Der erste Tag danach

Was bisher geschah:

Mia Novak arbeitet im Restaurant „Frost & Flamme“ und bemerkt den anhaltenden Duft von Butter, Knoblauch und Rotwein auf ihrer Kleidung nach Feierabend. Der Gastraum ist fast leer, und während sie die Tische abräumt, denkt sie an den vollen Wochenplan, der keinen freien Abend lässt. Ihre Mutter glaubt, dass die Arbeit bei den Reichen Vorteile bringt, doch Mia weiß, dass Trinkgeld allein nicht ausreicht. Während eines Charity-Dinners beobachtet Mia die Gäste, darunter der Bürgermeister und Jonas, und bemerkt die angespannte Atmosphäre, als ein kitschiger Song gespielt wird. Später verschwinden zwei Männer hinter der Bühne, und Mia hört den verhassten Refrain kurz vor einem lauten Schrei wieder.

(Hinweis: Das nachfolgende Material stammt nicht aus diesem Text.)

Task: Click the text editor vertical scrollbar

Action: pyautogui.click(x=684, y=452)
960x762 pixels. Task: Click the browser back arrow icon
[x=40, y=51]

Der Morgen roch nicht mehr nach Fest, sondern nach kaltem Fett und Desinfektionsmittel. Die Polizei hatte den Gastraum wie eine fremde Welt markiert. Gelbes Band an den Zugängen, nummerierte Schilder auf dem Boden, Plastiküberzüge an Schuhen, die sonst nur Gästen gehörten.

 

Mia stand an der Tür zur Küche und klammerte sich an ein Tablett, als sei es ein Schild. Man hatte sie gebeten zu warten, bis sie „drankam“. Als wäre das hier eine Warteschlange vor einer Attraktion und nicht der Nachhall einer Nacht, die falsch abgebogen war.

 

Die Stelle, an der er gelegen hatte, war gereinigt, aber sie sah sie trotzdem. Den Umriss, das Blut, den starren Blick, den sie im Augenwinkel eingefangen hatte, bevor man sie weggeschickt hatte. Der Moment, in dem jemand geschrien hatte, war in ihr steckengeblieben wie ein Splitter.

 

In ihrem Kopf spielte die Nacht als Sprungaufnahme: Tabletts, Lachen, der aufdringliche Song, Jonas’ Gesicht, der enge Gang, ein dumpfer Laut, dann Stimmen, die plötzlich höher waren, schärfer.

 

Eine Beamtin holte sie ab. „Nur ein paar Fragen“, sagte sie. „Alles Routine.“

 

Mia setzte sich in den kühlen Raum und merkte, wie ihre Hände feucht wurden. Sie wusste, was sie gesehen hatte. Sie wusste auch, was sie lieber vergessen würde. Dazwischen klaffte eine Lücke, in die man bequem eine Lüge legen konnte.

 

Noch entschied sie sich dafür, schweigen zu lassen, was ihr Herz in einer anderen Sprache schrie.